The approach Humanae Vitae took when expressing the Church’s teaching on contraception was a “natural law” approach. According to the Catholic Church, natural law is the law of right and wrong that is “engraved in the soul of each and every man” and discernable through human reason. Note: it is NOT the Catholic Church’s affirmation that an “is” in the natural, biological world is necessarily an “ought” in human moral life. Rather, it’s the Catholic Church’s way of saying that men and women can know truth and goodness—up to a point—without God’s special revelation and the Bible. And when it comes to using contraception, the Catholic Church believes that every man and woman should be able to know it’s wrong through the use of their own reason, and they explain why in Humanae Vitae.
But as Benedict XVI has said elsewhere, the Church’s natural law reasoning has been a “blunt instrument” in dialogues with the non-Catholic world. Many Catholics have hoped that natural law was sort of neutral ground on which they could meet secular society on not only the issue of contraception, but on all issues of sexual morality.
But as it turns out, natural law isn’t that neutral. The Church’s understanding of natural law itself presupposes metaphysical commitments: that man has a definite nature, that human beings can discern truth and goodness, and heck, that there are even such things as “truth” and “goodness.”
If you’re like me, you’ve discovered that not a small percentage of the population in the Western world no longer even subscribe to these things. As noted scholar David Bentley Hart has said of natural law proponents, “[They] often fail to grasp just how nihilistic the late modern view of reality has become…” One could say the same thing about some conservatives today who make arguments in the political arena on behalf of “traditional marriage.” (I say “some,” because I think many conservatives have adopted a more utilitarian method of argument, which is equally ineffective.)?

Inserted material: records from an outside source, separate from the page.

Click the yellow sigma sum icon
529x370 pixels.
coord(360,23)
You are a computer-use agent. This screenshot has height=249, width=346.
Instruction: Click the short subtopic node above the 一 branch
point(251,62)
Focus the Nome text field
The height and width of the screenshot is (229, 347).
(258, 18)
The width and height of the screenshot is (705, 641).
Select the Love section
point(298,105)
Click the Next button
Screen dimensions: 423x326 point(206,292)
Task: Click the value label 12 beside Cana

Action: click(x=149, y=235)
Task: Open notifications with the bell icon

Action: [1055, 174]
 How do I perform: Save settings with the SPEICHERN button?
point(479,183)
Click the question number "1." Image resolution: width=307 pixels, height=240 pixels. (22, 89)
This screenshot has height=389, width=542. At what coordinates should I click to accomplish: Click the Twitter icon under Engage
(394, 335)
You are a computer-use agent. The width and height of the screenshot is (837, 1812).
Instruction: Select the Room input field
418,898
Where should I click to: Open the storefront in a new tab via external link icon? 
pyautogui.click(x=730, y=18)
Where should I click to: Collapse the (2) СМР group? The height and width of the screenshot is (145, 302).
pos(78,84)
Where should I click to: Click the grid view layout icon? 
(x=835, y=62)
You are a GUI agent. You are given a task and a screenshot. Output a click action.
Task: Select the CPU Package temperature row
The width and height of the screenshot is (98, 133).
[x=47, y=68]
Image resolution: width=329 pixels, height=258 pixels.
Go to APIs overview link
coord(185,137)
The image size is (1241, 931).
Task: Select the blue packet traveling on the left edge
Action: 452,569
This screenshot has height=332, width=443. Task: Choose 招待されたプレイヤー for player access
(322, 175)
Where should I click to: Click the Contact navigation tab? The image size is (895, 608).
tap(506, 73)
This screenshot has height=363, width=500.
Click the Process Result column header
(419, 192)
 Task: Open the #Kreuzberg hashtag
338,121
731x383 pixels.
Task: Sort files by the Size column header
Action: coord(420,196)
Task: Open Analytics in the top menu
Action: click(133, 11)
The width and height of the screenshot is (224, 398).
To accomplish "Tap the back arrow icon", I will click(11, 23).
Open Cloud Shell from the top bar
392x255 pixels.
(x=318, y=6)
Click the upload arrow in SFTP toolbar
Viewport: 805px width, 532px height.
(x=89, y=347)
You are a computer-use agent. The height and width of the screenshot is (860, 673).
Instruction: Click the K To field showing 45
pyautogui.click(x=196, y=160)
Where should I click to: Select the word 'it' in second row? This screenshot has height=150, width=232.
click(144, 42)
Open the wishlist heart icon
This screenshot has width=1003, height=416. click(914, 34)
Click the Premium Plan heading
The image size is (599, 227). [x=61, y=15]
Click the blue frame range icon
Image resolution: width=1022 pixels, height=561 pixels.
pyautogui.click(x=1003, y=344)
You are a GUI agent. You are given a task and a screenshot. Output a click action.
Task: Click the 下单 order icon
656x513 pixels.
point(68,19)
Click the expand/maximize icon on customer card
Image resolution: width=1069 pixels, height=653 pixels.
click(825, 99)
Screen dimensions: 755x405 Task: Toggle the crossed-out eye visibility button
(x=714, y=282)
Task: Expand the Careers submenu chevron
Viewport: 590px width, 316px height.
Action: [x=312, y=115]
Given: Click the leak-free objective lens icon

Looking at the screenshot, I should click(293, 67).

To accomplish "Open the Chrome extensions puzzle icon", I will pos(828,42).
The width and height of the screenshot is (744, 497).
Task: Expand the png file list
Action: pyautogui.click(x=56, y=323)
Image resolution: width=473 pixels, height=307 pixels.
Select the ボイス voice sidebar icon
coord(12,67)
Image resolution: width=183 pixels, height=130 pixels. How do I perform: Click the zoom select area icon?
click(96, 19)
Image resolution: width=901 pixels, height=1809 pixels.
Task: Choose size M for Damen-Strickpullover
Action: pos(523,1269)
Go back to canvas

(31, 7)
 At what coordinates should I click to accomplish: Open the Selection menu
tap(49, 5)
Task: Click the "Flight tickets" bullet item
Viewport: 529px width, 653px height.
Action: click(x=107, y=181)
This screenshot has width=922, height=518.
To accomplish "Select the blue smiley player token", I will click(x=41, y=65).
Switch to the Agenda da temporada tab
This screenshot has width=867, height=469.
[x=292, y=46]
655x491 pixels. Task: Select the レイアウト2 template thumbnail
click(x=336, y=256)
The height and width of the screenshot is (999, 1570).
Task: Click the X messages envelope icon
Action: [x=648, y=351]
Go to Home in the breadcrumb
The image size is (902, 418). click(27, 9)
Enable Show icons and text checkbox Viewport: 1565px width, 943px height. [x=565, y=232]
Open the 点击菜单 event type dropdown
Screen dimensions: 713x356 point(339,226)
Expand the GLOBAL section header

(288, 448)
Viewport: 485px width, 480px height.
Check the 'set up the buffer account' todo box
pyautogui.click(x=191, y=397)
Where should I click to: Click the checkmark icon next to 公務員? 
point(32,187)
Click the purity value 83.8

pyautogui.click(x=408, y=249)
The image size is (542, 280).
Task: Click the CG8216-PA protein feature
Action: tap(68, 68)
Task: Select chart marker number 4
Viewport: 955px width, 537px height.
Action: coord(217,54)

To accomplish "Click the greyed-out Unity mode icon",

However, the statistics show that natural law arguments have also become a “blunt instrument” among most Catholics, as well. And I don’t think it’s mainly a messaging problem. I think it’s mainly because Western Catholics live in a world, and live the kind of lives, in which contraception makes sense:
- The overwhelming majority of people, Catholics included, live in urban areas where children—let’s be honest—are economic and emotional burdens.
- The majority of women, Catholics included, attend school through college, and in these schools they learn that one’s sense of purpose in life is heavily tied to their careers.
- The majority of people, Catholics included, prize carefully controlling and determining their lives in various spheres of their daily existence.
- The majority of people, Catholics included, are thankful for the various technologies that have been developed in the past two centuries to help us exercise this control and ensure our comfort.
I could go on.
We live in a contraceptive world. Until the Catholic Church starts linking their teaching on contraception to a more radical questioning of this world, I believe that it’s destined to only be heeded by an ever-shrinking minority.